:: Jobs ::
1. From the Roth IRA text, repeat word for word the part starting with "Bonds, CDs, Money" and going on through "you can get.".
2. The Roth IRA text lists several kinds of investments that can grow a Roth IRA balance. Name every kind on that list.
3. According to the Roth IRA text, what role do you take on when you buy debt-based assets such as bonds or CDs?

------ Source excerpt

A Roth IRA is an investment account that holds the investments selected by the account owner. The investments are what potentially cause the balance of a Roth IRA to increase.

For a number of reasons that we won’t discuss in this post, financial vocabulary and jargon can be abundantly confusing.

Possibly adding to the confusion are knuckleheads like me writing posts about financial topics while also making broad assumptions about how well-versed our readers are on the financial lingo.

In fact, we tend to overlook some very fundamental topics in the quest to untangle more complicated issues for our readership.

For example, one key concept any investor should understand are the basic differences between common investment tools such as: 401(k)s, IRAs, Stocks, Mutual Funds, Roth’s, Bonds, ETFs, etc.

In this mixed bag of financial terminology are two fundamental investment categories that we want to distinctively highlight and explain further in this post.

Understanding the primary difference is a key step toward organizing one’s portfolio for maximum success.

Investment Returns

To begin with, let’s answer the question at hand: “How does my money grow in a Roth IRA?

The most basic answer I can provide is through investment returns.

Your Roth IRA balance will grow by selecting an investment or, preferably, a pool of investments that increase in value over time.

These investments can be things like stocks, bonds, mutual funds, Treasuries, ETFs, money markets, and certificates of deposit (among other possibilities).

Please click on the hyperlinks for further information about the topics we’ve explained in other posts.

Summarizing here, all of these investments gain or lose value based on a host of economic factors.

In the case of stocks, and stock-holding mutual funds and ETFs, value is determined by the trading value of the shares of the companies owned by each security.

Bonds, CDs, Money Markets, and Treasuries are mostly debt-based assets, meaning you act as a lender when you purchase the various securities.

Debt investments tend to have more stable returns, but they are not without risk. Although, treasuries are about as close to a risk-free asset as you can get.

For the sake of explaining the difference between these securities with other financial items, we will metaphorically call securities our “contents” and the accounts they go in will be called “containers”.

Containers & Contents

Anyone can purchase the securities we have mentioned above, but there are several different ways to buy them.

The reason we have multiple paths for buying these investments is that the tax treatment of each one is different.

------------
------ Collected material

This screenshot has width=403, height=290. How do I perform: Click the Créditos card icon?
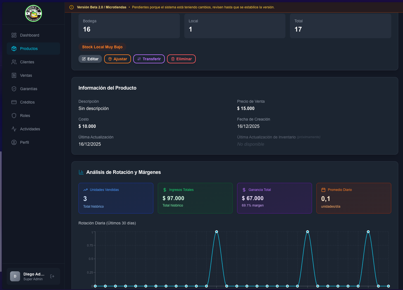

------------

:: Answers for this exercise ::
1.
Bonds, CDs, Money Markets, and Treasuries are mostly debt-based assets, meaning you act as a lender when you purchase the various securities.

Debt investments tend to have more stable returns, but they are not without risk. Although, treasuries are about as close to a risk-free asset as you can get.

2.
Stocks
Bonds
Mutual funds
Treasuries
ETFs
Money markets
Certificates of deposit

3. You act as a lender.